DOCUMENT EXTRACT:
[Start of Attachment]

What do you do when one size doesn't fit all?

May 5, 2006

An international initiative will help institutions get the IT services they need and save money, says Philip Pothen

How many blades of the average Swiss army knife are never used? How many stations on satellite TV packages go unwatched? How many components of expensive IT systems are never deployed? While redundant knives and unwanted channels might be written off easily, IT components cannot be. With universities spending millions of pounds on commercial packages, the issue of monolithic systems that ill suit institutions is a pressing one.

A major international initiative, e-Framework, is addressing this and related issues as it seeks to establish more flexible ways in which IT systems can be deployed and used.

Starting from the premise that what users want from such systems is not "packages" but "services" - e-mail, library circulation systems, registries, calendars, access management and so on - the e-Framework is working to define these components and how they might be bought, developed and deployed separately and yet interoperate.

Sarah Porter, head of development at the Joint Information Systems Committee, oversees the UK's involvement in what is fast becoming an international initiative. She says: "Flexibility is a major driver for this programme, but so is value for money. Universities have been spending huge amounts of money running parallel systems, paying for licences for separate systems that they've already paid for in another package."

Packages give institutions little room to cater for changing priorities, Porter says. "Each has its own needs - a large proportion of distance learners, perhaps, or medical students. So each institution needs systems that reflect its strategic needs, allow it to adapt, to change its infrastructure and to plan."

Ian Dolphin, Hull University's head of e-strategy and e-services integration, cites a growing tendency in business to move from "larger monolithic packaged software to smaller, more granular systems with open interfaces. The e-Framework will hopefully provide a coherent set of standards that will enable open-source and commercial systems to fit together."

Delivering "a rough map of a complex world" is one of the main goals of the initiative, Porter says. With the Department for Education and Skills implementing the e-strategy it published last year, the e-Framework is feeding into its cross-sectoral work, offering advice, influencing standards and also providing the "supporting infrastructure upon which larger issues of how e-research relates to e-learning and wider questions of interoperability can be tackled".

The initiative has far-reaching implications, it seems, not least commercially, with major players in the IT industry expressing considerable interest.

Last month's agreement between Jisc and New Zealand's Ministry of Education builds on work undertaken by Jisc and Australia's Department for Education, Science and Training (Dest). Neil McLean, national technical standards adviser to Dest, says Australian and UK education communities face similar challenges. "We agreed that the issues were global so a collaborative effort had the potential to enhance existing work."

Porter says: "There are a number of questions that institutions will need to ask: how are they using IT; how can they maximise their investments; and how can they develop the skills they will need in a fast-changing world? But the e-Framework will help, and progress is encouraging."

Philip Pothen is communications manager, Joint Information Systems Committee.

[End of Attachment]

DATASET EXCERPT:

[Start of Attachment]

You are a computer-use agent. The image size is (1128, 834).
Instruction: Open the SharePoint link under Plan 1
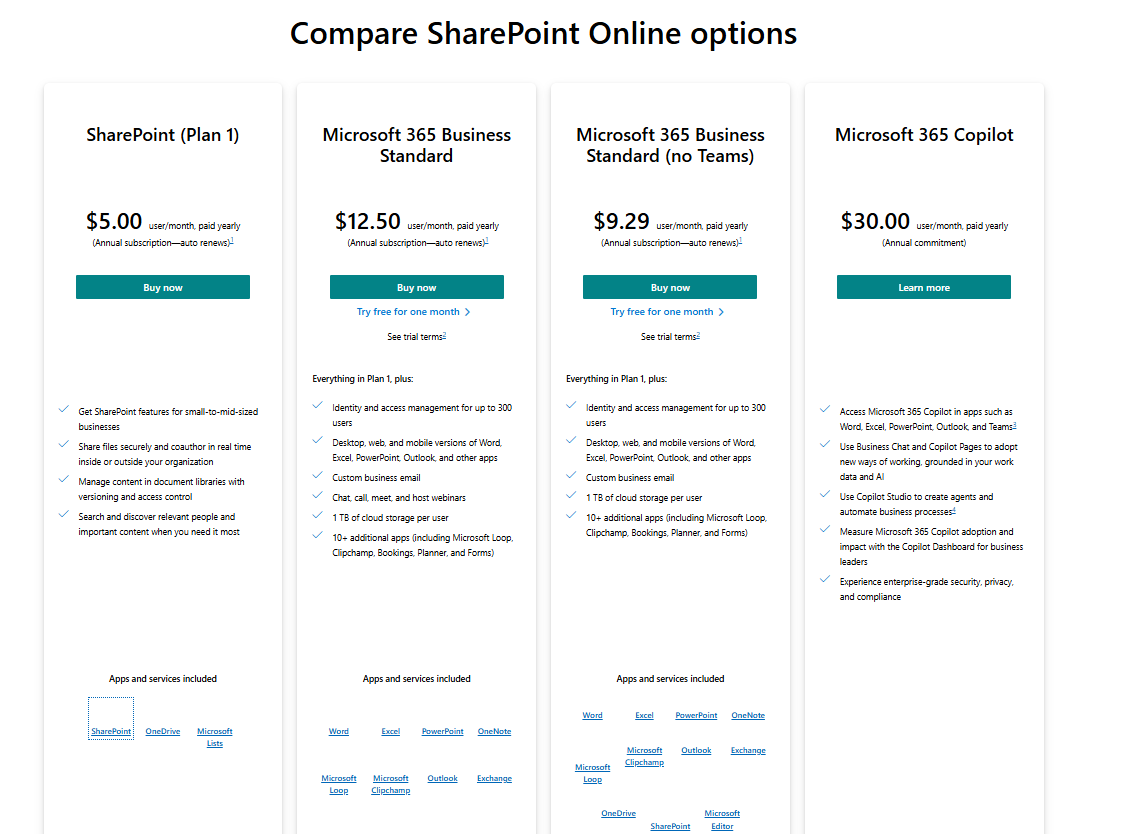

[End of Attachment]

WHAT THE TASK REQUIRES:
Transcribe the stretch of the e-Framework article from "May 5, 2006" through "a pressing one.".

WRITTEN ANSWER:
May 5, 2006

An international initiative will help institutions get the IT services they need and save money, says Philip Pothen

How many blades of the average Swiss army knife are never used? How many stations on satellite TV packages go unwatched? How many components of expensive IT systems are never deployed? While redundant knives and unwanted channels might be written off easily, IT components cannot be. With universities spending millions of pounds on commercial packages, the issue of monolithic systems that ill suit institutions is a pressing one.